WHAT NEEDS TO BE DONE →
Copy the items below word for word, starting at the line that contains "This screenshot has width=1433, height=647." and continuing through the last item. Leave out the pictures.

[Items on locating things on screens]
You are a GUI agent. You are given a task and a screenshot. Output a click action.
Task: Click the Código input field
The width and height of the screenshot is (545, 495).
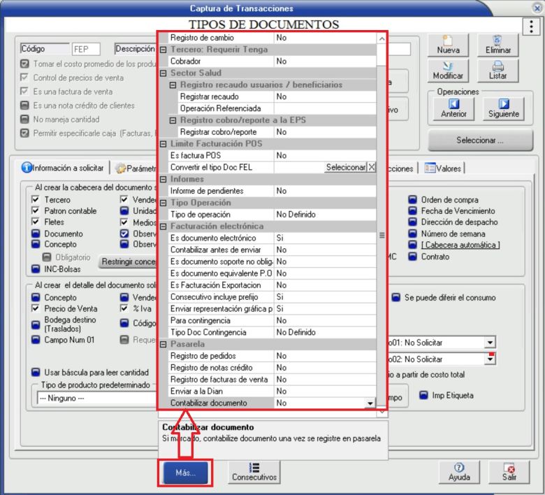click(x=86, y=50)
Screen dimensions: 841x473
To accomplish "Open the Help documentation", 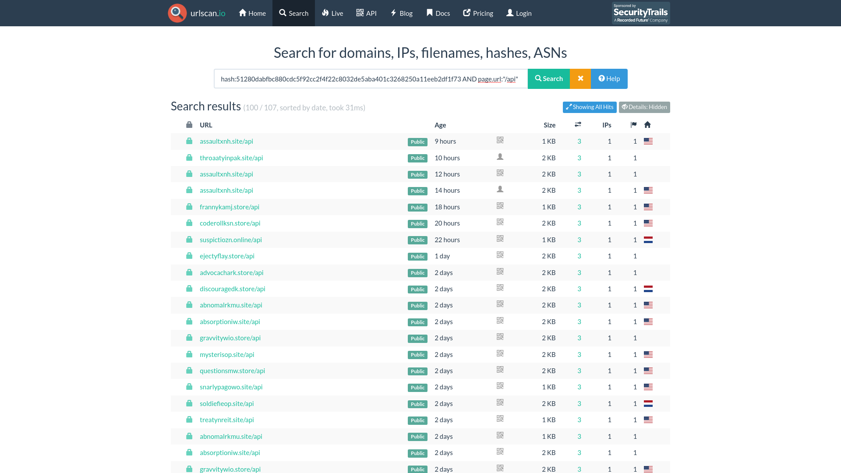I will (609, 78).
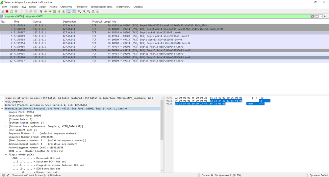The height and width of the screenshot is (177, 329).
Task: Open capture options gear icon
Action: click(16, 11)
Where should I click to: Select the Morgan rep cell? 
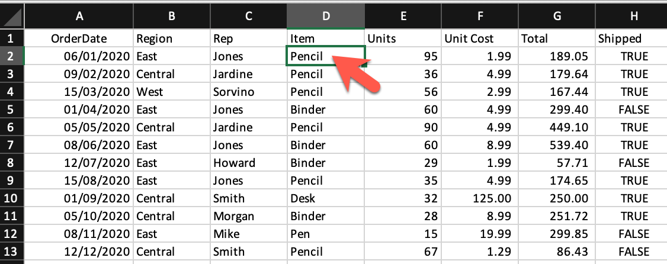pos(248,217)
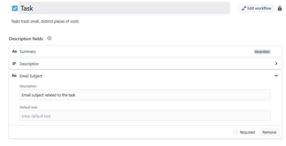Click the REQUIRED badge on Summary field
Image resolution: width=286 pixels, height=146 pixels.
pos(262,52)
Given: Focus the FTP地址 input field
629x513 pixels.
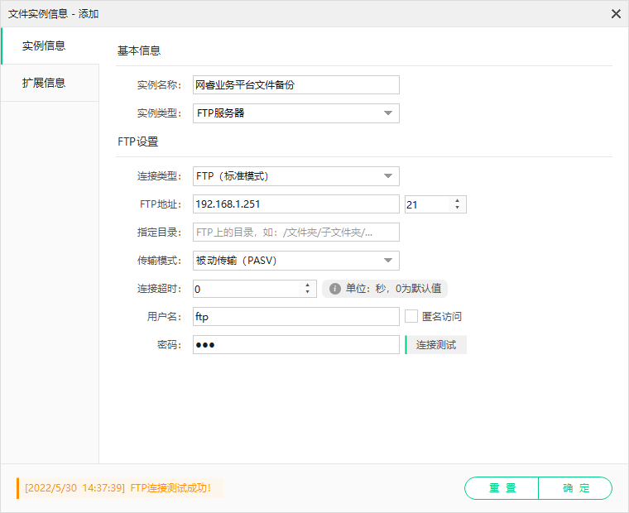Looking at the screenshot, I should 295,204.
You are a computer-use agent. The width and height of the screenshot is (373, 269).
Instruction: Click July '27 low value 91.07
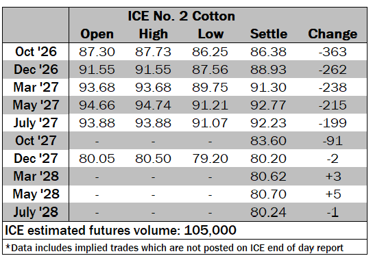pyautogui.click(x=210, y=123)
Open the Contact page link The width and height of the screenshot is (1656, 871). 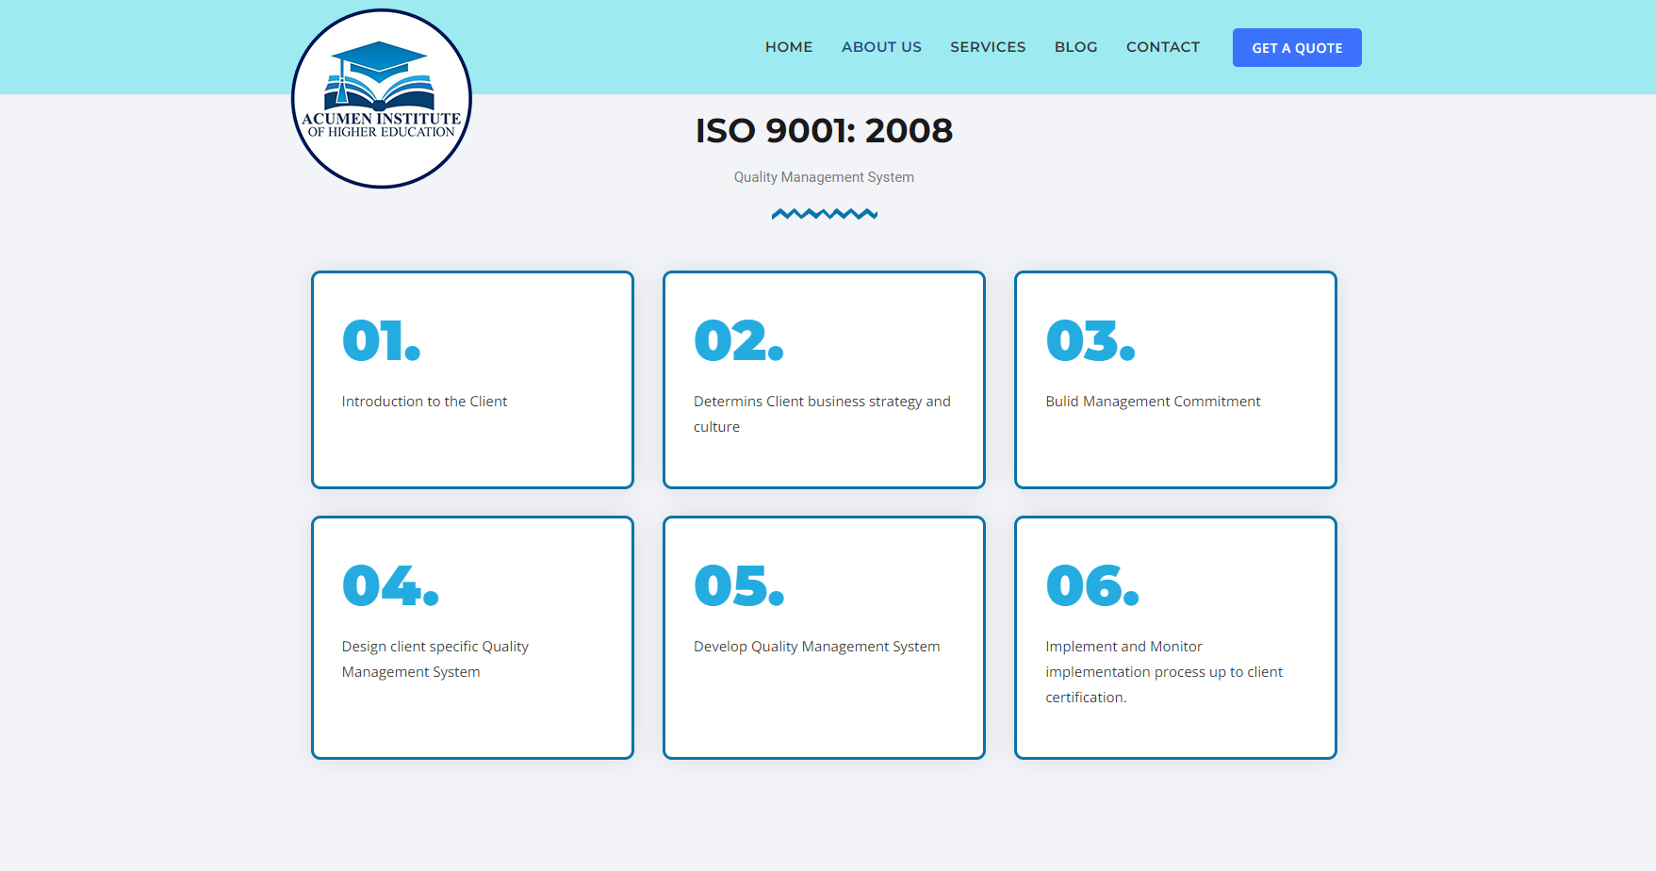[1162, 47]
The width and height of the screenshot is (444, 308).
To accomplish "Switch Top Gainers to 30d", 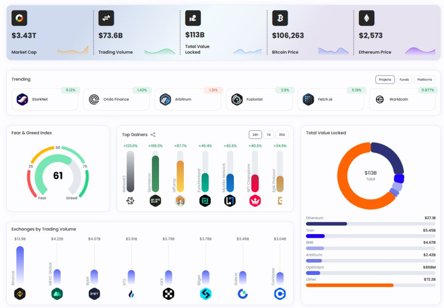I will [282, 134].
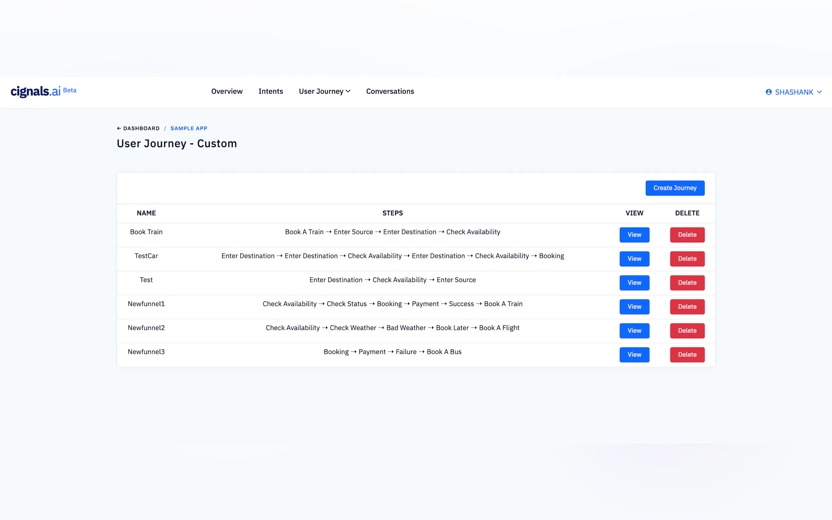Click the user avatar icon beside SHASHANK
832x520 pixels.
pyautogui.click(x=768, y=92)
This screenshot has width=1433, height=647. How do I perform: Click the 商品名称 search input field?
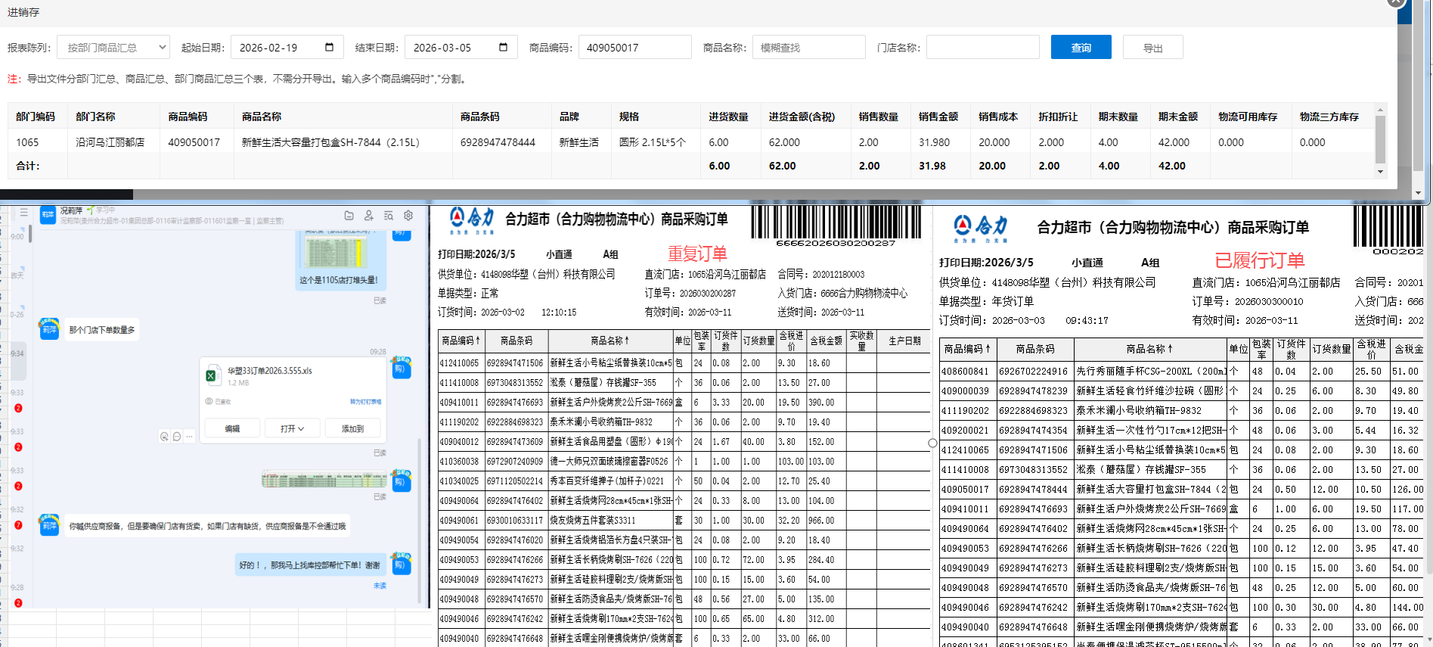tap(808, 47)
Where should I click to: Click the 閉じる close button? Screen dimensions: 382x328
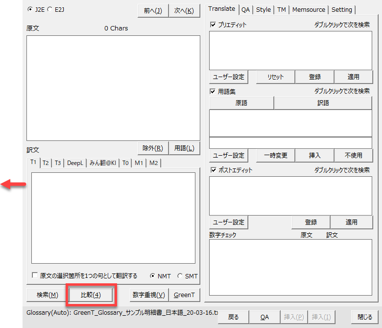(x=364, y=317)
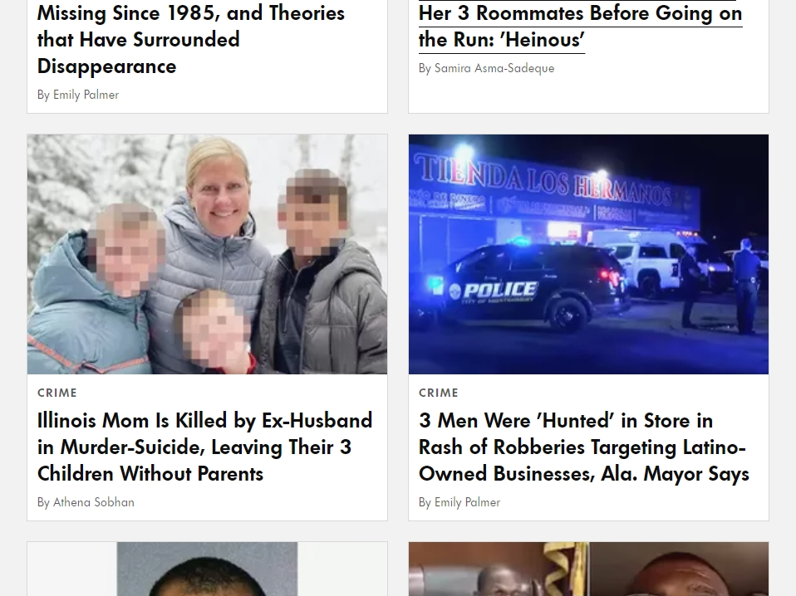Open the mugshot thumbnail at bottom left
Image resolution: width=796 pixels, height=596 pixels.
pyautogui.click(x=207, y=569)
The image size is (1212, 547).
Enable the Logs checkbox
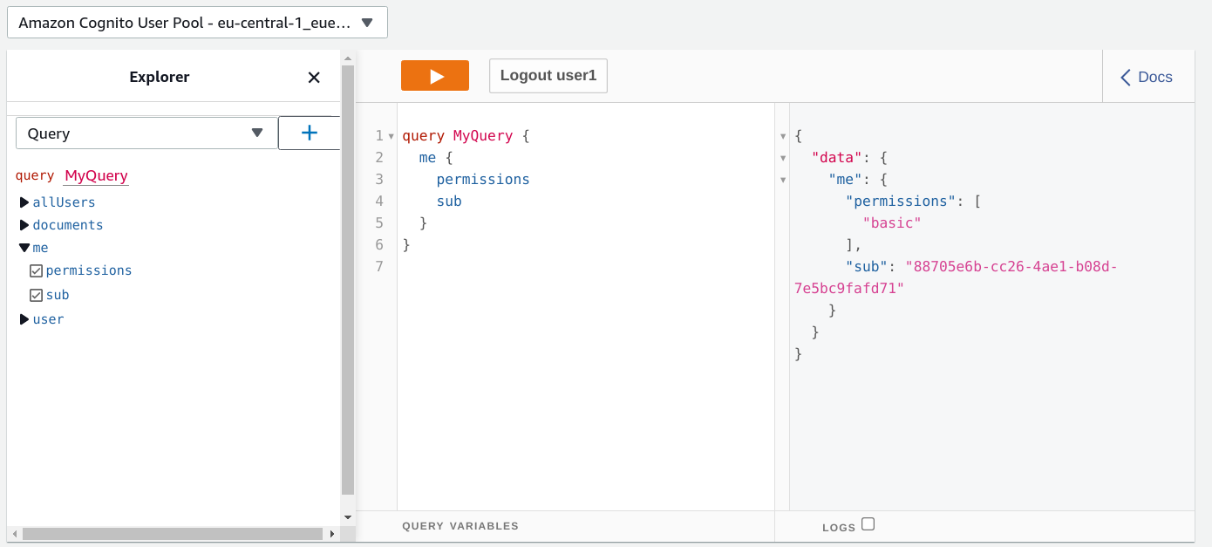[x=868, y=525]
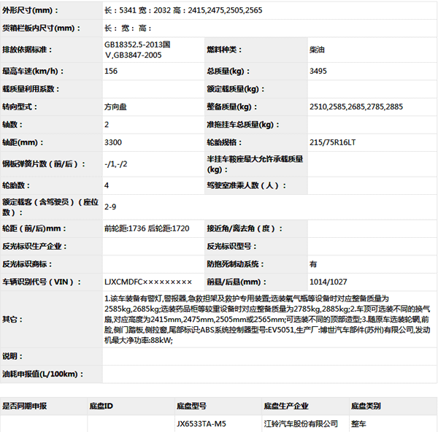438x432 pixels.
Task: Click the manufacturer 江铃汽车股份有限公司
Action: click(x=301, y=423)
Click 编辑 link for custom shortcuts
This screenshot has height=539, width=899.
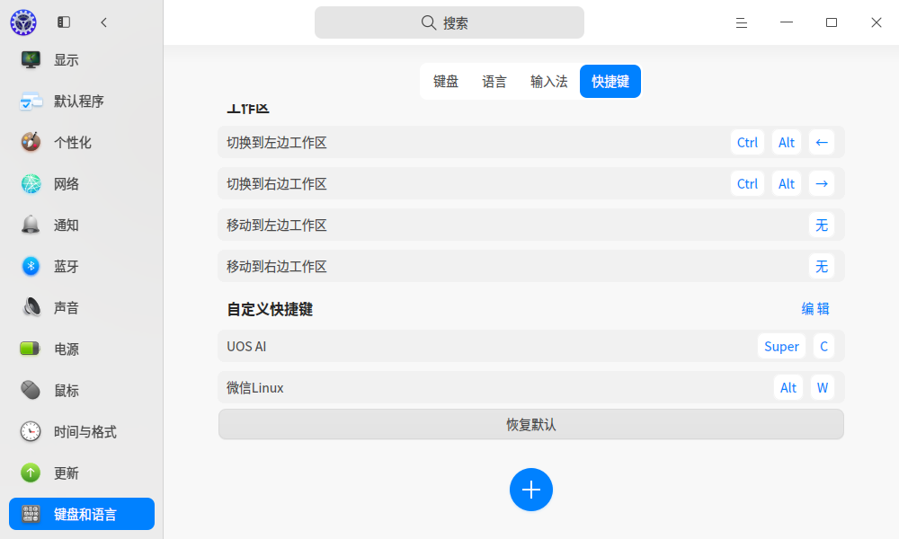[x=815, y=309]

RESULT →
This screenshot has width=1433, height=647. How do I perform: Click the 商品名称 search input field?
tap(808, 47)
Where should I click to: Click the 閉じる close button? Screen dimensions: 382x328
(x=364, y=317)
Open the mugshot thumbnail at bottom left
Image resolution: width=796 pixels, height=596 pixels.
pyautogui.click(x=207, y=569)
The image size is (1212, 547).
Enable the Logs checkbox
[x=868, y=525]
438x432 pixels.
Task: Click the manufacturer 江铃汽车股份有限公司
Action: click(x=301, y=423)
Click 编辑 link for custom shortcuts
This screenshot has height=539, width=899.
[x=815, y=309]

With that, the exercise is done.